Leia caro leitor, e delicie-se com este verdadeiro labor de pesquisador probo e
de estudioso empenhado, que foi Félix Monteiro, na consulta de documentos, de crónicas e de registos
históricos da época (séc.XV) e respeitantes à descoberta destas ilhas atlânticas.
O Achamento de Cabo Verde
Por Félix Monteiro[i]
Quando e por quem terá sido descoberto o
arquipélago de Cabo Verde?
As fontes conhecidas não permitem chegar a
conclusões seguras, nem quanto ao nome do navegador que primeiro aportou a
estas ilhas, nem quanto à data do seu descobrimento, ou simples achamento.
Os documentos oficiais mais antigos que se
referem ao arquipélago, as cartas régias de 3 de Dezembro de 1460, 19 de
Setembro e 29 de Outubro de 1462, todas de doação ao Infante D. Fernando, irmão
do rei D. Afonso V, testemunham porém que Santiago, Fogo, Maio, Boa Vista e Sal foram descobertas pelo
navegador genovês Antonio de Noli ainda em vida do Infante D. Henrique,
portanto antes de 13 de Novembro de 1460, enquanto que as restantes o foram por
Diogo Afonso, antes de 19 de Setembro de 1462, mas depois da morte de D.
Henrique.
Estes dois navegadores foram, sem dúvida, na
sua qualidade de descobridores do arquipélago, os primeiros capitães-donatários
da ilha de Santiago, a qual, para o efeito, ficou dividida em duas capitanias:
a de Alcatrazes, ao Norte, e a da Ribeira Grande, ao Sul.
Não se conhecem outros documentos oficiais
coevos que possam levar a conclusões diferentes.
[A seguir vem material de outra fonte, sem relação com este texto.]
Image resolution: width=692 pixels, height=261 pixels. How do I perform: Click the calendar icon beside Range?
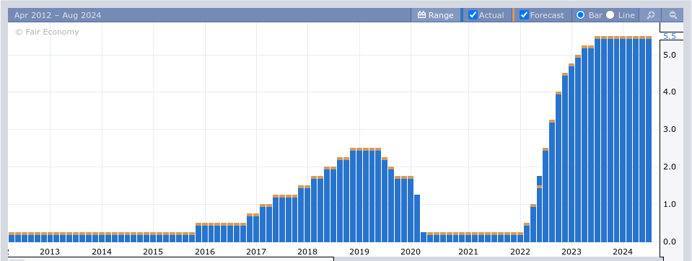[x=421, y=15]
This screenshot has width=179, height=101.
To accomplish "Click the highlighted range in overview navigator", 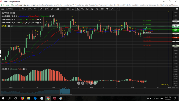I will pos(65,91).
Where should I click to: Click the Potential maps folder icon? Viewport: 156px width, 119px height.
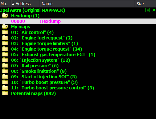click(x=5, y=93)
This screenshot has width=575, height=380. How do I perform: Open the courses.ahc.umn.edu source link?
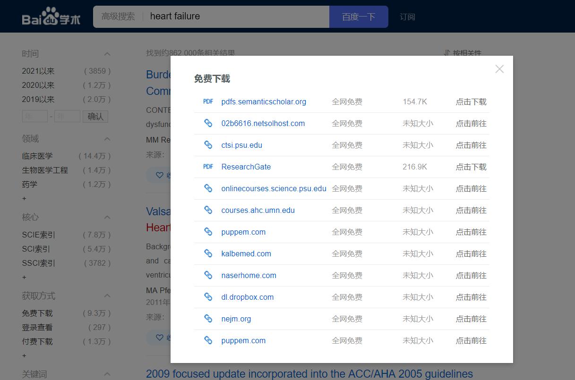pos(257,210)
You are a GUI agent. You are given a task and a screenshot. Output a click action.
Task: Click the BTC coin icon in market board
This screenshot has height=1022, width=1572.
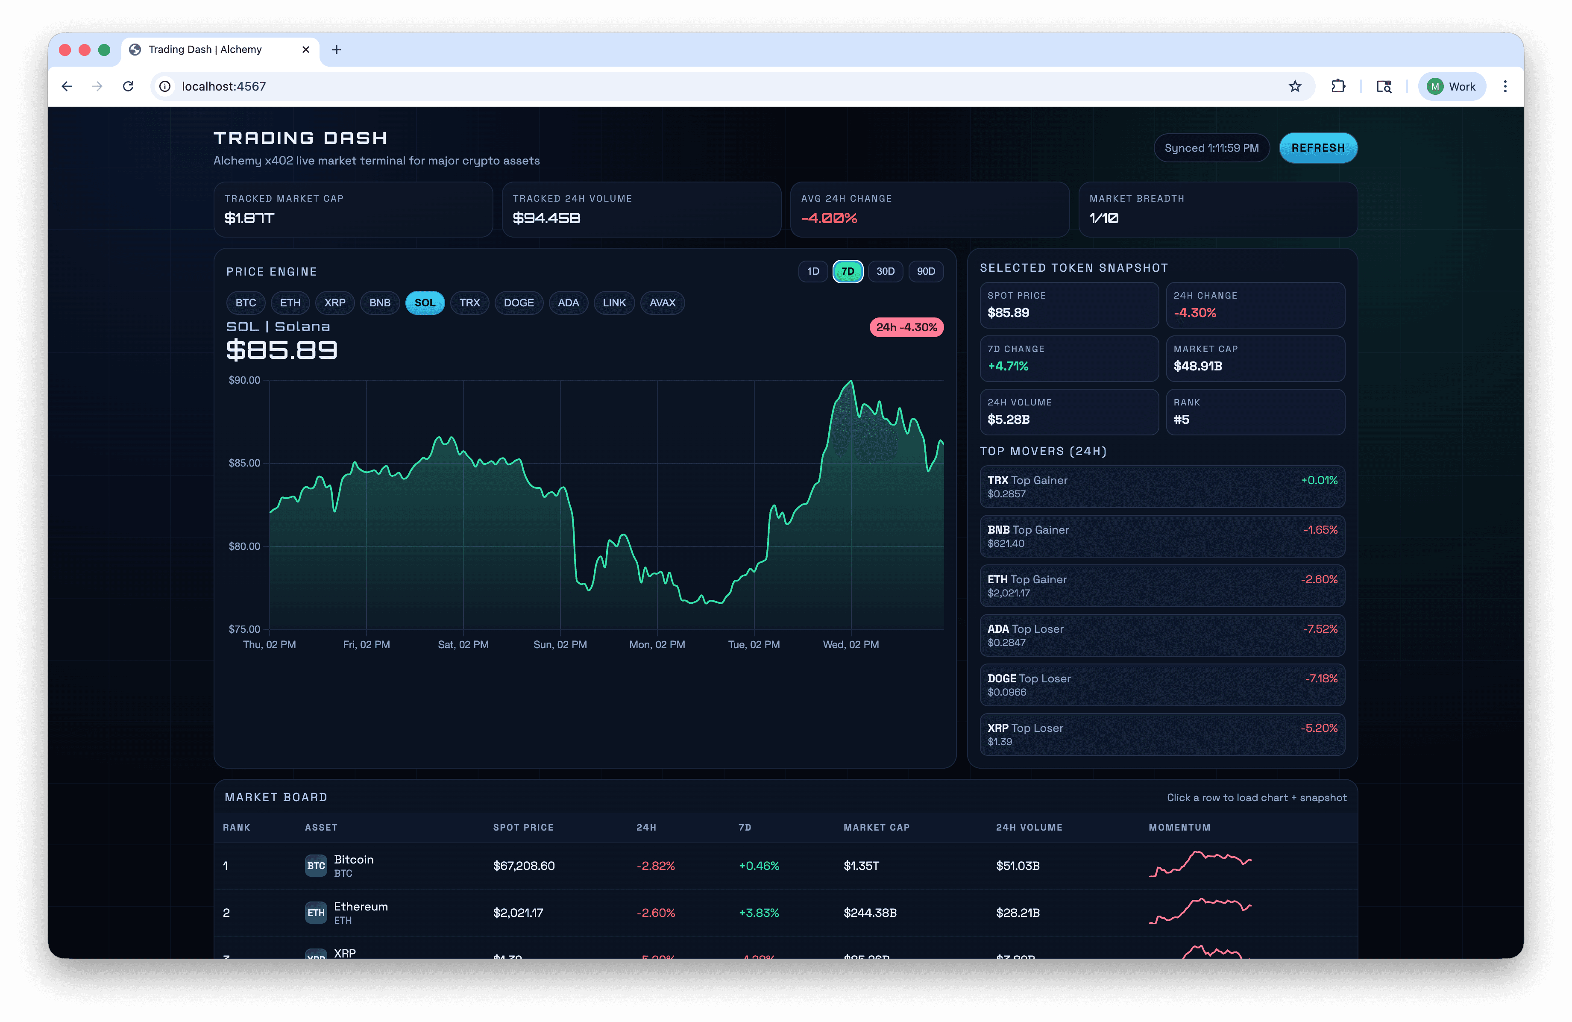316,866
Pelo contrário: ainda em 1497
Antonio de Noli, já então falecido, continuava sendo oficialmente considerado o
descobridor da ilha de Santiago. Comprova-o a carta régia, de 8 de Abril desse
ano, de doação condicional da capitania da Ribeira Grande a sua filha, e
sucessora, Branca de Aguiar, em que se diz expressamente, a justificar a transmissão,
que «o dito António foi o primeiro que a dita ilha achou e começou de povoar».
A capitania de Alcatrazes, por sua vez, e em
parte pelas mesmas razões, passou, por morte de Diogo Afonso, primeiro para seu
filho João, depois para o seu sobrinho Rodrigo.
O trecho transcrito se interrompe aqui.